Kang J-S, Jochem-Gawehn S, Laufs H, Ferbert A, Vieregge P, Ziemann U
Klinik für Neurologie, Klinikum der Goethe-Universität Frankfurt, Schleusenweg 2-16, 60528 Frankfurt/Main, Deutschland.
Nervenarzt. 2011 Oct;82(10):1264-72. doi: 10.1007/s00115-011-3320-9.

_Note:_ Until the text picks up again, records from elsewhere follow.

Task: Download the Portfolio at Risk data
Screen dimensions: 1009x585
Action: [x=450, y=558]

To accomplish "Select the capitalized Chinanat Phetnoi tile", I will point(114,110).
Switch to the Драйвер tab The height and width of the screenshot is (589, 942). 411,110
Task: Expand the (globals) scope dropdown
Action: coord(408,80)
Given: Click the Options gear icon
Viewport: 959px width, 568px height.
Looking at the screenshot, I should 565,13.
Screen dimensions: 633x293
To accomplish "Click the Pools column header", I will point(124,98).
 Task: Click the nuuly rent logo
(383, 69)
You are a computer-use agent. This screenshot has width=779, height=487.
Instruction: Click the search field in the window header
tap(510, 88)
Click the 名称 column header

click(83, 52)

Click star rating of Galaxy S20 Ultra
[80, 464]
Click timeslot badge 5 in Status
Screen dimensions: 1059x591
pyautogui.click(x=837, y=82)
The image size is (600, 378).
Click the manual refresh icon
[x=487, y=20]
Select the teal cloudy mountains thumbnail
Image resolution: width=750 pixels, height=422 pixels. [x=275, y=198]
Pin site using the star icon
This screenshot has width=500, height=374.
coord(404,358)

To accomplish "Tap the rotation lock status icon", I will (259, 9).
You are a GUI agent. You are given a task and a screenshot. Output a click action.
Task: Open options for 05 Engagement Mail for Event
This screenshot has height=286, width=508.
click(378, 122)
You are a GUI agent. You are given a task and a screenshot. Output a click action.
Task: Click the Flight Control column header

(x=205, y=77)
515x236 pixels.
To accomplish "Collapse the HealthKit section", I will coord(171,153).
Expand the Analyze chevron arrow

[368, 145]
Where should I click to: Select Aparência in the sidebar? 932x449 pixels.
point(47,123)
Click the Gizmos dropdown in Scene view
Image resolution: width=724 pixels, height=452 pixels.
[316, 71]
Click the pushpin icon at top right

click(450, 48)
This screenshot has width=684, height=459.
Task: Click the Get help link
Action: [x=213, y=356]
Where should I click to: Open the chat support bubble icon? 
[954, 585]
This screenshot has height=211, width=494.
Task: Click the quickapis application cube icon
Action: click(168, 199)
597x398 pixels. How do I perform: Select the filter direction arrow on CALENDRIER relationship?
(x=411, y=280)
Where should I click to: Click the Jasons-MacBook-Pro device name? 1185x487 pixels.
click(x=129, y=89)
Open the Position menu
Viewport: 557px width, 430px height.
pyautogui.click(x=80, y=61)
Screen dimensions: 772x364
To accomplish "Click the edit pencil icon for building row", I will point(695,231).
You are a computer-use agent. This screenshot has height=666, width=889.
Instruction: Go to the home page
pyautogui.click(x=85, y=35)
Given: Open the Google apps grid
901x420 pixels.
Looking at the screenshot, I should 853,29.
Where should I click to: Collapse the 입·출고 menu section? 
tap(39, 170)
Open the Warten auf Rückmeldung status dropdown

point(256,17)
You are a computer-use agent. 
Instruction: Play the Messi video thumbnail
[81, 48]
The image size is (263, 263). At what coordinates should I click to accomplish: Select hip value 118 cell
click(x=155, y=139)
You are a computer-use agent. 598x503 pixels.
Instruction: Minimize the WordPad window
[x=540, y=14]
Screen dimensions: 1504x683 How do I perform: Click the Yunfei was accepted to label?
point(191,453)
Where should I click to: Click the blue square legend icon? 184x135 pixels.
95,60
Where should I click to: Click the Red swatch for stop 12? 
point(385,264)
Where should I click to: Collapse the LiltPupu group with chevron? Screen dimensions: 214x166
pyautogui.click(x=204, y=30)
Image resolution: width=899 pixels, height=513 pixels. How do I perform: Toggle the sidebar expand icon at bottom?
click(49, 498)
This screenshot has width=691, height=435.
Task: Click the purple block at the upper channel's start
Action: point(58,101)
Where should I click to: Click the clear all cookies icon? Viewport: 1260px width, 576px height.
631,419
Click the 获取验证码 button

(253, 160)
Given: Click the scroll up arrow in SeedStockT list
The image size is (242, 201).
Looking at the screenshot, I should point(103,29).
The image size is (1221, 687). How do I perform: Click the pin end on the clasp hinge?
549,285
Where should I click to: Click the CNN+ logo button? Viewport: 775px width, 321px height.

Hirayama disease is a juvenile benign distal upper limb muscular atrophy rarely observed in Europe, usually monomelic involving C7-Th1 innervated muscles. It is characterized by insidious onset and a self-limited course within a few years. The pathogenesis of this mostly sporadic disease is not fully clarified. Cervical flexion myelopathy with mechanical ischemic damage of spinal motoneurons is the best established pathogenetic hypothesis, but neurodegenerative and autoimmune causes are also debated. Typically, young men of Asian origin are affected. Here we describe three German Caucasian patients with Hirayama disease and provide an up-to-date review of the literature.
平山病是一种青少年良性远端上肢肌肉萎缩症,在欧洲很少见,通常为单肢发病,累及由C7 - Th1神经支配的肌肉。其特点是起病隐匿,病程在数年内呈自限性。这种大多为散发性疾病的发病机制尚未完全阐明。脊髓运动神经元机械性缺血损伤所致的颈椎屈曲性脊髓病是目前最公认的发病假说,但神经退行性变和自身免疫性病因也存在争议。典型的受累人群为亚洲裔年轻男性。在此,我们描述了3例德国白种人平山病患者,并对相关文献进行了最新综述。